Consciência histórica efeitual, a dor e o Outro
Nesse sentido, fala-se numa inversão da consciência, mas a consciência em Hegel e em todo iluminismo, segue como sendo a experiência se traduz num movimento dialético da consciência consigo mesma., ou seja em última instância, no saber absoluto percebe-se uma identidade de sujeito e objeto, mas na lógica da fusão e não da distinção entre sujeito e objeto. Isso retira toda a possibilidade e a legitimidade da experiência, já que o homem tem de estar no próprio conteúdo para aceitá-lo e a consciência adquirir certeza de si mesma;
Na lógica de Gadamer, “a essência da experiência é pensada aqui, desde o princípio, a partir de algo no qual a experiência já está superada. Pois a própria experiência jamais pode ser ciência“, ademais, Heidegger adverte que Hegel não pensa a experiência como dialética; pelo contrário, visualiza a dialética a partir da experiência, dir-se-ia não é a consciência do mundo, mas o mundo da consciência.
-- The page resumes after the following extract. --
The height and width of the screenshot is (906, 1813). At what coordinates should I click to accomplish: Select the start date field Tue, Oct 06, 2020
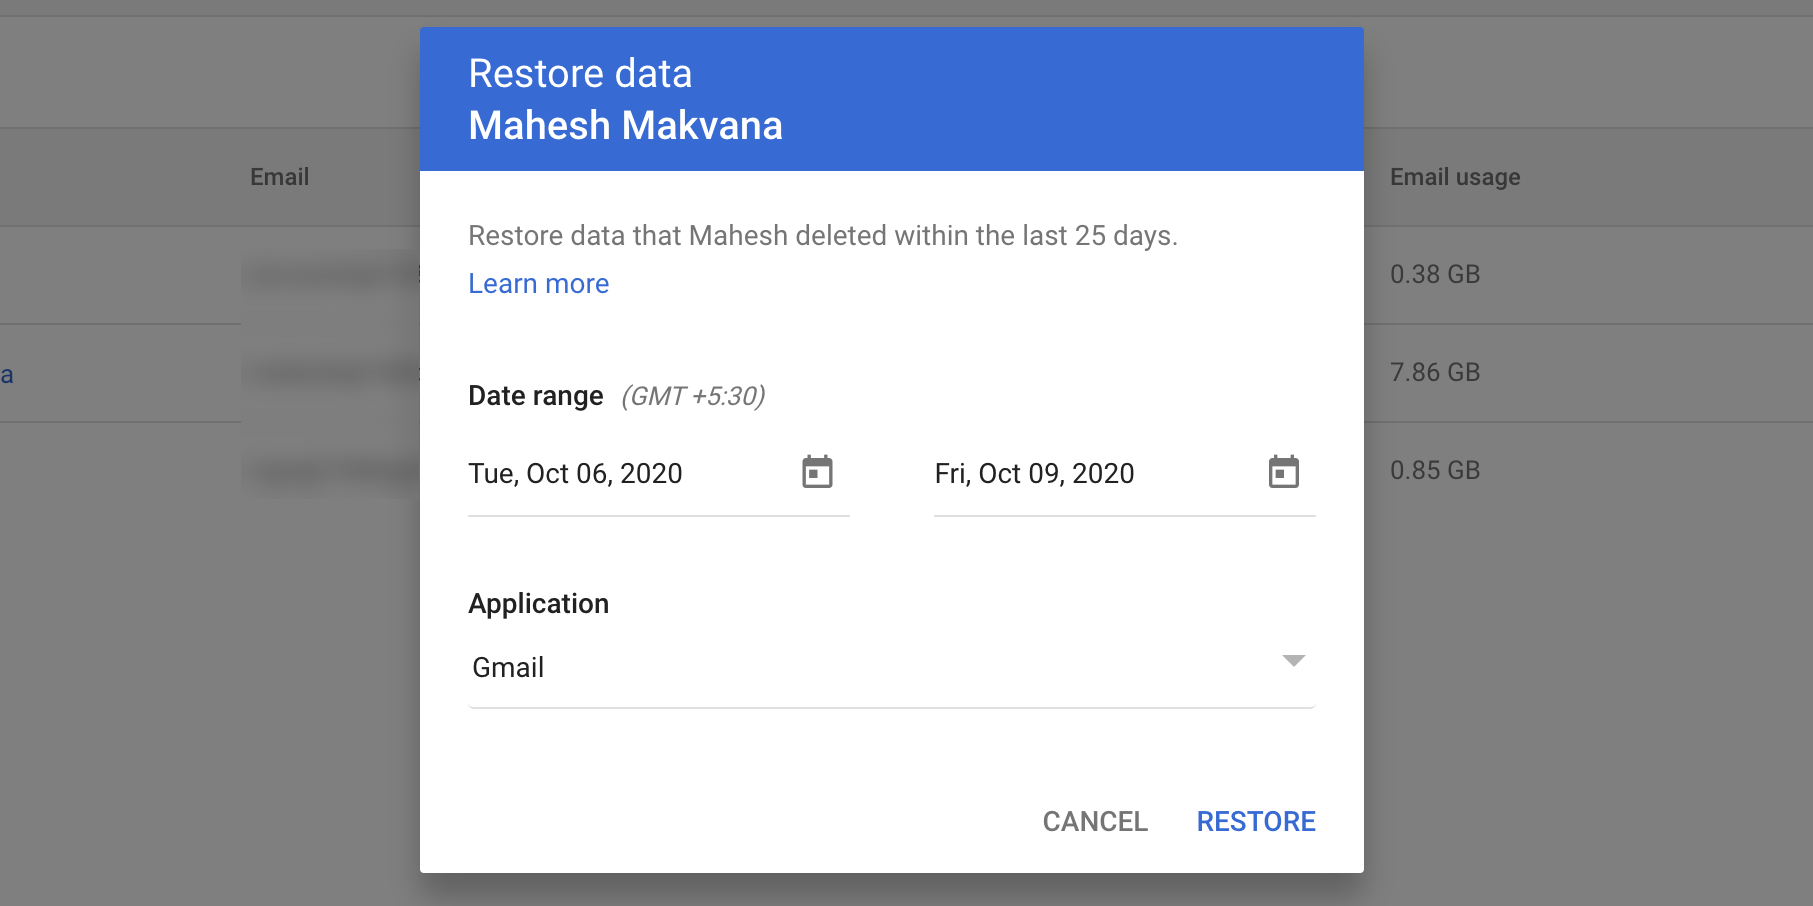576,473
Se da experiência jamais se faz ciência por haver “uma oposição insuperável com o saber e com aquele ensinamento que flui de um saber teórico ou téncico”, objeto de vários estudos nossos, pois fica-se sempre diante de uma abertura para outras experiências. Deve-se aceitar o fato de que certezas e dogmas não perduram eternamente e são passíveis de alteração. A única certeza plausível é impossibilidade de se conhecer tudo. Quanto mais experimentado é um indivíduo, mais consciência tem das infinitas possibilidades do ser humano e mais tem consciência do seu Ser.
Assim o caminho feito Gadamer possui elementos para concluir que a experiência é a consciência da própria finitude humana e das limitações, uma referência a filosofia clássica, em Ésquilo é bastante ilustrativa: “aprender com o sofrer”, ou seja, de forma dolorosa, o homem torna-se ciente da sua separação da divindade e da temporalidade de sua existência.
Toda experiência, por mais que se pense consumada ou exaurida, constitui sempre abertura. Nem mesmo o próprio homem possui uma essência. O ser significa um poder ser si mesmo, pois tem por características a indefinição e as infinitas possibilidades. Dessa forma, torna-se incoerente falar da experiência no sentido teleológico, à semelhança de Husserl e Bacon, e da forma descaracterizada de Hegel.
A tradição precisa alcançar a experiência, assim como linguagem é complementar e dela vem à fala, que é um tu, deve-se diferenciar a experiência do tu da experiência verdadeiramente hermenêutica, vejam-se trabalhos de Paul Ricoeur e Emmanuel Lévinas, enquanto a primeira pode se dar sob a forma de conhecimento de pessoas, tornando o tu um objeto de análise, ou reconhecendo-o como pessoa, porém ainda permanece com referência ao próprio intérprete, a hermenêutica permite o outro como interprete é portanto um passo a frente no conhecimento da verdade.
A experiência hermenêutica é aquela que assume a consciência da história efeitual. A tradição precisa ser compreendida verdadeiramente como um tu. Toda alteridade tem algo a dizer e deve ser respeitada sua condição de outro. Não se pode impor pretensões ou concepções prévias. A abertura se dá de forma mútua, isto é, entre quem “escuta” e aquele que “fala algo”, inclusive com a possibilidade de que seja contrário ao intérprete, conforme Gadamer:
“A consciência hermenêutica tem sua consumação não na certeza metodológica sobre si mesma, mas na pronta disposição do homem experimentado ao que está preso dogmaticamente. É isto que caracteriza a consciência da história efeitual, como poderemos pronunciar mais detalhadamente a partir do conceito de experiência”.